Data provided:
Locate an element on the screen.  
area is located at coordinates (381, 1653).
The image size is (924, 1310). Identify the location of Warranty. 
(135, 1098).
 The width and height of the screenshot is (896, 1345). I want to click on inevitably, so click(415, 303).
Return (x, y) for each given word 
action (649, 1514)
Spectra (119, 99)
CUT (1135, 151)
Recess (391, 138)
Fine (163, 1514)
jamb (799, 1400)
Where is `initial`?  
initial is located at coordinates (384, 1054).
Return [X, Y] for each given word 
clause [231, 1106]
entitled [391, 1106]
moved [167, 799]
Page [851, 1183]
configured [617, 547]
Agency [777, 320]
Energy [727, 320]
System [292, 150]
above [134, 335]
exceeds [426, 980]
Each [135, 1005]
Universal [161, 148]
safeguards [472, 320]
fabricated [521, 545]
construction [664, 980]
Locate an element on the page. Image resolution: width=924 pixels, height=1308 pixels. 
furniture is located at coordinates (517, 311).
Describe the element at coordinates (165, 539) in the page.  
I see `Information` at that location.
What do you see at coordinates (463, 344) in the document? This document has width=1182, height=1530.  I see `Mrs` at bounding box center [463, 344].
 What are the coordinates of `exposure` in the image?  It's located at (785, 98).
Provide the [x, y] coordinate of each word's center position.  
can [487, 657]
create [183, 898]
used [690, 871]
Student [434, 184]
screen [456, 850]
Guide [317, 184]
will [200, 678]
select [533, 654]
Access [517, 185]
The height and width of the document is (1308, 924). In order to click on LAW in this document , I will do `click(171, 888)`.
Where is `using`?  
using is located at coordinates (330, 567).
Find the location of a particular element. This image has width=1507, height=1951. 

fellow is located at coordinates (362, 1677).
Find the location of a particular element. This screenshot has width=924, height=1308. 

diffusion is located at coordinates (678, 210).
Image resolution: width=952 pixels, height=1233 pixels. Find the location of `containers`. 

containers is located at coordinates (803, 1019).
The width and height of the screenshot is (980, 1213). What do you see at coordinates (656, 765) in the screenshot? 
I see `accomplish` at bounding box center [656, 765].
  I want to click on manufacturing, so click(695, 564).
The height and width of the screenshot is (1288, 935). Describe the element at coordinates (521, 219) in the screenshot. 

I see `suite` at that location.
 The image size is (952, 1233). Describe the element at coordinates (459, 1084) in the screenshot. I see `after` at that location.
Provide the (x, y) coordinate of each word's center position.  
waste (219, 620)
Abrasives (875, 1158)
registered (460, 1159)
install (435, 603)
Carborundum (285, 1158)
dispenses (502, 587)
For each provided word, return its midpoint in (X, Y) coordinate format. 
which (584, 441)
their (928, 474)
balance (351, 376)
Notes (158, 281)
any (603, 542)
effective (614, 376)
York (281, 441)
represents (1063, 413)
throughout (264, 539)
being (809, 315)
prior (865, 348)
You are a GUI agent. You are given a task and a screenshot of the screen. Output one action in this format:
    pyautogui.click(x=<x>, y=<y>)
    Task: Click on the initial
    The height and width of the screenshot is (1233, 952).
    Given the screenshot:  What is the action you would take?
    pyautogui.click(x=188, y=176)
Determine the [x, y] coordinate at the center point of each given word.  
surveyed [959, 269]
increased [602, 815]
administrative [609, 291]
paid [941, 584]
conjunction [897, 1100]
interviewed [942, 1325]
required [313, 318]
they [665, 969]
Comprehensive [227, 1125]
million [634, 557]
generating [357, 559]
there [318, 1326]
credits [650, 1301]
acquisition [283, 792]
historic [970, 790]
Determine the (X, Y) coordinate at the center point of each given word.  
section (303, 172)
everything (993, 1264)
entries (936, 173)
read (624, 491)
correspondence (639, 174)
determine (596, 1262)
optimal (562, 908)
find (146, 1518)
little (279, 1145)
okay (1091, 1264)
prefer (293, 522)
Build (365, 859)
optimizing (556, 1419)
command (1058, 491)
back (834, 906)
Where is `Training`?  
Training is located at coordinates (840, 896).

Exercise task: Return, unchanged, every line of the material from the one containing "select [533, 654]" down to the one containing "containers is located", including both of those lines.

Exercise response:
select [533, 654]
Access [517, 185]
The height and width of the document is (1308, 924). In order to click on LAW in this document , I will do `click(171, 888)`.
Where is `using`?  
using is located at coordinates (330, 567).
Find the location of a particular element. This image has width=1507, height=1951. 

fellow is located at coordinates (362, 1677).
Find the location of a particular element. This screenshot has width=924, height=1308. 

diffusion is located at coordinates (678, 210).
Image resolution: width=952 pixels, height=1233 pixels. Find the location of `containers`. 

containers is located at coordinates (803, 1019).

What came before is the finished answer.